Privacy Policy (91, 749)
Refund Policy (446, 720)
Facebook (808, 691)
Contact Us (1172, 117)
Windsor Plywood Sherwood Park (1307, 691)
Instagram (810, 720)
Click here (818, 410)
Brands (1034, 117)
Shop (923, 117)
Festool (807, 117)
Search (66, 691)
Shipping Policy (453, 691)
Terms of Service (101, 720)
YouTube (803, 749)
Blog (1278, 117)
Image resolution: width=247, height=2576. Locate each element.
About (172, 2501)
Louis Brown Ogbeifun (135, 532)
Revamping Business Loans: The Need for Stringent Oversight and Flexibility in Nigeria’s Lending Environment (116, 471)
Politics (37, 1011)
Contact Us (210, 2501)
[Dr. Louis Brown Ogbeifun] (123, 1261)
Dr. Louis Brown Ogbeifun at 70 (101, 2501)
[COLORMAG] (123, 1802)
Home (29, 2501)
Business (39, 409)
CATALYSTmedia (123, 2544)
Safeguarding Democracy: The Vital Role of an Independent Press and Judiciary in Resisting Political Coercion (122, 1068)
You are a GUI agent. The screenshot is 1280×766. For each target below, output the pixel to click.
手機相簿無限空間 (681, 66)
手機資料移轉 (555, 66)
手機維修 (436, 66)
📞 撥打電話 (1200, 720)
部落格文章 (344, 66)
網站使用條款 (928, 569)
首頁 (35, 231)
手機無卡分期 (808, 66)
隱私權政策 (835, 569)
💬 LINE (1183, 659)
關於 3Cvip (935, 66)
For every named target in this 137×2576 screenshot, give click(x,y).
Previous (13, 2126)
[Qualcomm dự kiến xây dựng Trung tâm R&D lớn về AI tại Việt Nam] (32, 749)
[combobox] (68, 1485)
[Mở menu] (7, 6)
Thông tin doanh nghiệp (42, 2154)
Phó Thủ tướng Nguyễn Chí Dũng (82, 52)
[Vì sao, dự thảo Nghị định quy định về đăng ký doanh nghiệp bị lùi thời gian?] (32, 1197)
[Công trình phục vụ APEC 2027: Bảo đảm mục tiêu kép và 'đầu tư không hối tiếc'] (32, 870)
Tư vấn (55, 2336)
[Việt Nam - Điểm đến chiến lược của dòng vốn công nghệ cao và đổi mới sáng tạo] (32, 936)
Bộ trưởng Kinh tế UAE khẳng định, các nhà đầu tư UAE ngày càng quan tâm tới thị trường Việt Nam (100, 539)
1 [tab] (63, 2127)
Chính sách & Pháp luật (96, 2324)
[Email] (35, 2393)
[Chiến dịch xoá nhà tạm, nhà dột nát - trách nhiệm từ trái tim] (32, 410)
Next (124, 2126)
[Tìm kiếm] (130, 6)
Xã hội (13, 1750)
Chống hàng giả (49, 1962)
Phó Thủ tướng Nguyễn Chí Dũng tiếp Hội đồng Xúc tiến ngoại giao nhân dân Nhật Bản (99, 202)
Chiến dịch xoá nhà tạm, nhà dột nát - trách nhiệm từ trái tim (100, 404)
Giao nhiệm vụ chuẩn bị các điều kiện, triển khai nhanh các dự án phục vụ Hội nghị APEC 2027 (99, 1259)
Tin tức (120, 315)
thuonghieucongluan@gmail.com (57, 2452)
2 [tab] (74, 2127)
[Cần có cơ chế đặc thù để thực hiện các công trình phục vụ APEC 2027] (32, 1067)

━━━

The records above are to be copied out exactly, line for line.

● **Exercise answer**:
Privacy Policy (91, 749)
Refund Policy (446, 720)
Facebook (808, 691)
Contact Us (1172, 117)
Windsor Plywood Sherwood Park (1307, 691)
Instagram (810, 720)
Click here (818, 410)
Brands (1034, 117)
Shop (923, 117)
Festool (807, 117)
Search (66, 691)
Shipping Policy (453, 691)
Terms of Service (101, 720)
YouTube (803, 749)
Blog (1278, 117)
Image resolution: width=247, height=2576. Locate each element.
About (172, 2501)
Louis Brown Ogbeifun (135, 532)
Revamping Business Loans: The Need for Stringent Oversight and Flexibility in Nigeria’s Lending Environment (116, 471)
Politics (37, 1011)
Contact Us (210, 2501)
[Dr. Louis Brown Ogbeifun] (123, 1261)
Dr. Louis Brown Ogbeifun at 70 (101, 2501)
[COLORMAG] (123, 1802)
Home (29, 2501)
Business (39, 409)
CATALYSTmedia (123, 2544)
Safeguarding Democracy: The Vital Role of an Independent Press and Judiciary in Resisting Political Coercion (122, 1068)
You are a GUI agent. The screenshot is 1280×766. For each target below, output the pixel to click.
手機相簿無限空間 (681, 66)
手機資料移轉 (555, 66)
手機維修 (436, 66)
📞 撥打電話 (1200, 720)
部落格文章 (344, 66)
網站使用條款 (928, 569)
首頁 (35, 231)
手機無卡分期 (808, 66)
隱私權政策 (835, 569)
💬 LINE (1183, 659)
關於 3Cvip (935, 66)
For every named target in this 137×2576 screenshot, give click(x,y).
Previous (13, 2126)
[Qualcomm dự kiến xây dựng Trung tâm R&D lớn về AI tại Việt Nam] (32, 749)
[combobox] (68, 1485)
[Mở menu] (7, 6)
Thông tin doanh nghiệp (42, 2154)
Phó Thủ tướng Nguyễn Chí Dũng (82, 52)
[Vì sao, dự thảo Nghị định quy định về đăng ký doanh nghiệp bị lùi thời gian?] (32, 1197)
[Công trình phục vụ APEC 2027: Bảo đảm mục tiêu kép và 'đầu tư không hối tiếc'] (32, 870)
Tư vấn (55, 2336)
[Việt Nam - Điểm đến chiến lược của dòng vốn công nghệ cao và đổi mới sáng tạo] (32, 936)
Bộ trưởng Kinh tế UAE khẳng định, các nhà đầu tư UAE ngày càng quan tâm tới thị trường Việt Nam (100, 539)
1 [tab] (63, 2127)
Chính sách & Pháp luật (96, 2324)
[Email] (35, 2393)
[Chiến dịch xoá nhà tạm, nhà dột nát - trách nhiệm từ trái tim] (32, 410)
Next (124, 2126)
[Tìm kiếm] (130, 6)
Xã hội (13, 1750)
Chống hàng giả (49, 1962)
Phó Thủ tướng Nguyễn Chí Dũng tiếp Hội đồng Xúc tiến ngoại giao nhân dân Nhật Bản (99, 202)
Chiến dịch xoá nhà tạm, nhà dột nát - trách nhiệm từ trái tim (100, 404)
Giao nhiệm vụ chuẩn bị các điều kiện, triển khai nhanh các dự án phục vụ Hội nghị APEC 2027 (99, 1259)
Tin tức (120, 315)
thuonghieucongluan@gmail.com (57, 2452)
2 [tab] (74, 2127)
[Cần có cơ chế đặc thù để thực hiện các công trình phục vụ APEC 2027] (32, 1067)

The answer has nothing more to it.